**Exercise task 1**
Using the text about Mano Negra, explain why the writer finds it hard to describe the band's musical genre.

-- Begin Provided text --

Mano Negra – Out of Time Man

I remember the first time I listened to Mano Negra; I wasn’t that impressed. According to me, they were a fair enough band, but nothing more. Yes, the sound of Mano Negra is one of those we need time to really appreciate its true value. As they’ve got only four studio albums, I seriously recommend you to listen to them in chronological order. Good thing because Patchanka, which is their first master-work, is the easiest album to tackle.

First and foremost, you have to know where their name comes from. Literally, Mano Negra means “black hand”, which in Latin America is also a term to designate illegal employment. Originally it was an anarchist organization created in Andalucìa (Spain) who employed the black hand as their symbol. This Mano Negra became their artwork on all of their albums, including Best of & Live Opus. I think it fits perfectly with the kind of music they try to pass on; revolutionary and independent – full of joie de vivre.

Describing their musical genre is not an easy task. First of all, because usually I’m crap at this and secondly, because Mano Negra do not categorically stick to one genre. Well, I’ll take the risk. From what I know about music so far, it’s a hell of a mix – ska, reggae, rock, punk and latino rythms (salsa?!) are noteworthy on most of their albums. I think they just want to have fun by writing unexpected and crazy tunes.

Let’s say it like this; Mano Negra is a loco band. Seriously, I never had the chance to see them live but according to my references (thanks Youtube), they were amazingly energetic, like their crowd of fans jumping up and down; pogo-ing, if I can say that. Their live performances were their biggest asset as a band; they used to play a lot during summer festivals in the 90’s but also travelled around the world (South America, Japan, Europe).

-- End Provided text --
-- Begin Exercise input --

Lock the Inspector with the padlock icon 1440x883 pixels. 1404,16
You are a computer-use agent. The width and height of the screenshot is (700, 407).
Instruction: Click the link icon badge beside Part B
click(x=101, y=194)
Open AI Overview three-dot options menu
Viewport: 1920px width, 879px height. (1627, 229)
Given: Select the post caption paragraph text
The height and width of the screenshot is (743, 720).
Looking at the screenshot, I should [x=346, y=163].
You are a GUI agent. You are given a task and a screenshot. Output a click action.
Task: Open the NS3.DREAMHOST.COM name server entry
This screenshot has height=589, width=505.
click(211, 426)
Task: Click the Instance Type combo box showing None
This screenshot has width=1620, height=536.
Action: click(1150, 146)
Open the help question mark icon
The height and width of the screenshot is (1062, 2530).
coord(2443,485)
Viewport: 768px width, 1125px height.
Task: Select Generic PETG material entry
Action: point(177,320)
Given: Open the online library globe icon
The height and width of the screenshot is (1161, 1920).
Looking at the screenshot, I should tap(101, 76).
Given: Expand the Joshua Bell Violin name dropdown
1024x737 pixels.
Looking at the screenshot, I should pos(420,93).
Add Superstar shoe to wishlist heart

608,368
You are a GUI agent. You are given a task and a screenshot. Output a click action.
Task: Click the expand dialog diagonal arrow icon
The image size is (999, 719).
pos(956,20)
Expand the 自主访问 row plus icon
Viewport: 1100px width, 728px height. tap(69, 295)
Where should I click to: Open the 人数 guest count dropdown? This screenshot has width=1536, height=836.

-- End Exercise input --

**Exercise task 2**
Turn the stretch of the records from the line containing "Given: Expand the" through the end of the records into a Markdown table with the columns No. and Line, leaving out any blank lines.

**Correct result 1**
The writer gives two reasons. The writer is usually bad at this kind of description, and Mano Negra does not stick to a single genre, mixing ska, reggae, rock, punk and Latin rhythms instead.

**Correct result 2**
| No. | Line |
|---|---|
| 1 | Given: Expand the Joshua Bell Violin name dropdown |
| 2 | 1024x737 pixels. |
| 3 | Looking at the screenshot, I should pos(420,93). |
| 4 | Add Superstar shoe to wishlist heart |
| 5 | 608,368 |
| 6 | You are a GUI agent. You are given a task and a screenshot. Output a click action. |
| 7 | Task: Click the expand dialog diagonal arrow icon |
| 8 | The image size is (999, 719). |
| 9 | pos(956,20) |
| 10 | Expand the 自主访问 row plus icon |
| 11 | Viewport: 1100px width, 728px height. tap(69, 295) |
| 12 | Where should I click to: Open the 人数 guest count dropdown? This screenshot has width=1536, height=836. |